LangChain shipped a Browserbase integration that gives Deep Agents dedicated search, fetch, and browser subagents with dashboard observability. That turns web navigation into a first-class tool path for agent workflows instead of a custom one-off browser loop.
mattpocock/skills hit the top of GitHub Trending as reusable `SKILL.md` packs for grilling specs, writing PRDs, and enforcing TDD spread across coding-agent workflows. The format is starting to look like a distribution layer for agent behavior, with faster install tooling and third-party skills shipping around the same pattern.
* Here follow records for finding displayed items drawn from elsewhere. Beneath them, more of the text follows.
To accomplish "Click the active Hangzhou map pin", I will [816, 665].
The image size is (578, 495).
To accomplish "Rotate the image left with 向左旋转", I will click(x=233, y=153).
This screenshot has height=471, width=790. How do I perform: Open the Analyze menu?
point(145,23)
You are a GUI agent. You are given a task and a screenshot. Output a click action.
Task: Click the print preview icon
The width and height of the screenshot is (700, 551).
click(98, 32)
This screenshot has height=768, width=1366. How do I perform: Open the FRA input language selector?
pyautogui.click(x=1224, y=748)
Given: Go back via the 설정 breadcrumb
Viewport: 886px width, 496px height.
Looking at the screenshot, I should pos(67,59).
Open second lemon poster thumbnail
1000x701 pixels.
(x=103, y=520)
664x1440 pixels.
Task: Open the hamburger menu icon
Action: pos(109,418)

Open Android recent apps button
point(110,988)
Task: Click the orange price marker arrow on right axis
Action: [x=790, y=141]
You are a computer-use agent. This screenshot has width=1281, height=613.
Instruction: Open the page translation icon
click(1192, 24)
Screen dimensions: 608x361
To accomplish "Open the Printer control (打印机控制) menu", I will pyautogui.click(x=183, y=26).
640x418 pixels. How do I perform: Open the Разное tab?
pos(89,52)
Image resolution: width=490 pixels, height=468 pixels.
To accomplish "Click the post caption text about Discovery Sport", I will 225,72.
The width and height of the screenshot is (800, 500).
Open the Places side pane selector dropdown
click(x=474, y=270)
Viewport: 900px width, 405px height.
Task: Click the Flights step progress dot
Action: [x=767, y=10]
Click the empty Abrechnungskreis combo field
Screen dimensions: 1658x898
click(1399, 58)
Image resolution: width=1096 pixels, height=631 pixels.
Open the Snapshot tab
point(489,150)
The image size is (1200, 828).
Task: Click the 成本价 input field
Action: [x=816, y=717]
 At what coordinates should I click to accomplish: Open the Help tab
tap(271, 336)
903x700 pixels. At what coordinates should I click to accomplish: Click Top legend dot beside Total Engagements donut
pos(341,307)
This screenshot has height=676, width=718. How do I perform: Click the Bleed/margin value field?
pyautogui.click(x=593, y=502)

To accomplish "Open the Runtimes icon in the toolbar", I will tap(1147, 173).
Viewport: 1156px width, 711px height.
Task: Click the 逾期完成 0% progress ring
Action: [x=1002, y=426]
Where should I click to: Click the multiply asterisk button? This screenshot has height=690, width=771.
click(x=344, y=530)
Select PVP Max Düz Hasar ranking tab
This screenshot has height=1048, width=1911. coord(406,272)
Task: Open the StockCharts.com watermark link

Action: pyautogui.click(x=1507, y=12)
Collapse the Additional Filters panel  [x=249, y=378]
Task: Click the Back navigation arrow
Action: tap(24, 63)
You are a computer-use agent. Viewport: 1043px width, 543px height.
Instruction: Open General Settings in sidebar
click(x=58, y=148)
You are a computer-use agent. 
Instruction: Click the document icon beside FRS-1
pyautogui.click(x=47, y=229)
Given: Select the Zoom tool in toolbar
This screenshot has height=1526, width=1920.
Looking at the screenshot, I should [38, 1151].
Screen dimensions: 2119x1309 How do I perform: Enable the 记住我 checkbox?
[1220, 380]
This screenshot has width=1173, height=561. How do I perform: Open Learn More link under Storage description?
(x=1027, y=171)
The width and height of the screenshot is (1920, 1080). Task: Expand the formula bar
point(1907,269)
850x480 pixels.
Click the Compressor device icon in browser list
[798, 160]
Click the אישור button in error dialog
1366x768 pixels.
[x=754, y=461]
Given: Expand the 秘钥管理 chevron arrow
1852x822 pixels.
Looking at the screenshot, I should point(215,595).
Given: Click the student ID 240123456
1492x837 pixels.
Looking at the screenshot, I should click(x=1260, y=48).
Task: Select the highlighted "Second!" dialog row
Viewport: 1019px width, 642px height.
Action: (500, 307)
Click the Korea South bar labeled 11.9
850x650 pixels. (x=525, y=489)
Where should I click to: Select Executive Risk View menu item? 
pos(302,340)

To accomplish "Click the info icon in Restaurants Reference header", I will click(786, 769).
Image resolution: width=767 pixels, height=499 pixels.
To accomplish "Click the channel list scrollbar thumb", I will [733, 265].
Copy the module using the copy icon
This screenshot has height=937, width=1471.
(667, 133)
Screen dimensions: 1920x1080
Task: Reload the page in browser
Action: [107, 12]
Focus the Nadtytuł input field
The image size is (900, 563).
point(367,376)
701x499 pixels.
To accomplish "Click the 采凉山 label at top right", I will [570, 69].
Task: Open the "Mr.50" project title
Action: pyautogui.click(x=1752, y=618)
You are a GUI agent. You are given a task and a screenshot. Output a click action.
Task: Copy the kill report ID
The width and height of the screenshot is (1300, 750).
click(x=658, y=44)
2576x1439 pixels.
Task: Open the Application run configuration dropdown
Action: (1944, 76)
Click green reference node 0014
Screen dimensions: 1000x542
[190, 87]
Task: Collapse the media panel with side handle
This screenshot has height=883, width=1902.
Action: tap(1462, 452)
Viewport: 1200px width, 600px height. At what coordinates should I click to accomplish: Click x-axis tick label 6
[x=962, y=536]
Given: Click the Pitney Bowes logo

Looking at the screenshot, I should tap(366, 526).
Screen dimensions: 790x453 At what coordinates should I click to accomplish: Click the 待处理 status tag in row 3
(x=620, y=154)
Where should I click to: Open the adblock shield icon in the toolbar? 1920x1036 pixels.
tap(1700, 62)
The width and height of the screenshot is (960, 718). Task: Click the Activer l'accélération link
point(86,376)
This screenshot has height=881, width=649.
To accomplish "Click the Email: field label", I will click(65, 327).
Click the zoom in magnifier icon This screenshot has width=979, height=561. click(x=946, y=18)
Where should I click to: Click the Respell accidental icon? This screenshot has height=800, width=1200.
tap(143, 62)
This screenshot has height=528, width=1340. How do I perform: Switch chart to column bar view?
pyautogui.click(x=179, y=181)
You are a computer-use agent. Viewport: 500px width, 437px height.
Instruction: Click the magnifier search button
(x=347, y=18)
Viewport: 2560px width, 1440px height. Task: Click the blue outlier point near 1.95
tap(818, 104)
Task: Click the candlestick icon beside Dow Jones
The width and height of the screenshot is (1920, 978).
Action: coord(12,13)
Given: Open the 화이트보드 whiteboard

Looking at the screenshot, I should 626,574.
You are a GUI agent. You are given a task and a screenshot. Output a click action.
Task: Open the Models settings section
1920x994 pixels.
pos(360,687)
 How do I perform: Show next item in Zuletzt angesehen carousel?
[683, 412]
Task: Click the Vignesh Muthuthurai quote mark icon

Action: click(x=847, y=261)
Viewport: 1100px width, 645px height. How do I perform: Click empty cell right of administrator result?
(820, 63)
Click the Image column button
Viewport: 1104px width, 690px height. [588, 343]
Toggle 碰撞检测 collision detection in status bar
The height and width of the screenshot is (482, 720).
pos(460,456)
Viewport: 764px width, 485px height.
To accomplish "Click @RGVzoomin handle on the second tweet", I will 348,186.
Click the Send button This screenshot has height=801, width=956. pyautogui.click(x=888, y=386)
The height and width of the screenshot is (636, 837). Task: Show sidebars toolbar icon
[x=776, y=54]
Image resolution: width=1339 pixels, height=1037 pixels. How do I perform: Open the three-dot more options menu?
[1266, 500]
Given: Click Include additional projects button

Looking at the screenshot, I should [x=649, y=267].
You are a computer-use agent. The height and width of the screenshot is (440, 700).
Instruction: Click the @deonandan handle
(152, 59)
OpenRouter released a new skill and guide that scaffold a headless agent CLI on top of its Agent SDK. The template packages multi-model inference, tool calling, and Bun-based CLI setup into a reusable starting point.
Steipete’s maintainer bot ran 50 Codex agents in parallel and closed about 4,000 OpenClaw issues in a day. The cleanup pushed into rate limits, so use the README dashboard and Project Clowfish clustering to track large agent sweeps.
Kilo Code published a Roo Code migration path ahead of Roo’s May 15 archive, including one-command install, automated file renames, custom-agent conversion, and API key re-auth. Use the guide to map Roo modes, rules, MCP config, and checkpoints into Kilo’s agent and worktree model before the cutoff.
CopilotKit open-sourced Open Generative UI, a flag that lets agents stream interactive UI components directly into chat. The release packages a concrete alternative to raw-code UI generation into a reusable dev toolkit.
Practitioners shared repeatable Codex workflows for long-lived threads, background subagents, computer-use access through MCP, and canary rollouts. Codex is being used less as a one-shot assistant and more as a persistent automation harness.
OpenAI updated the Agents SDK with sandbox execution, memory controls and run snapshotting, and launch partners Vercel, Modal, E2B and Daytona shipped integrations. Long-running agents can now keep files, credentials and execution state in isolated runtimes instead of wiring harness, compute and storage layers together manually.
Meerkat and Berkeley RDI audits said popular agent leaderboards were inflated by harness-level leakage and eval gaming, with one cleaned entry dropping from first to 14th. That makes published coding-agent rankings and benchmark comparisons less reliable, so treat leaderboard results with caution.
Vercel said Sandbox is now the fastest microVM-based runtime, with fresh node -v cold starts now largely under 500 ms after a month of tuning. The update also puts persistent sandboxes into beta and expands plans for a programmable firewall, so teams should re-check runtime and security settings.
Kilo Code’s ClawShop recap bundled a 30-minute KiloClaw setup workshop, SecretRef credential handling, searchable ClawBytes guides, and PinchBench for agentic performance. The event, OpenClaw 2026.4.10, and PetClaw together added new security, memory, budgeting, and desktop layers around the OpenClaw stack.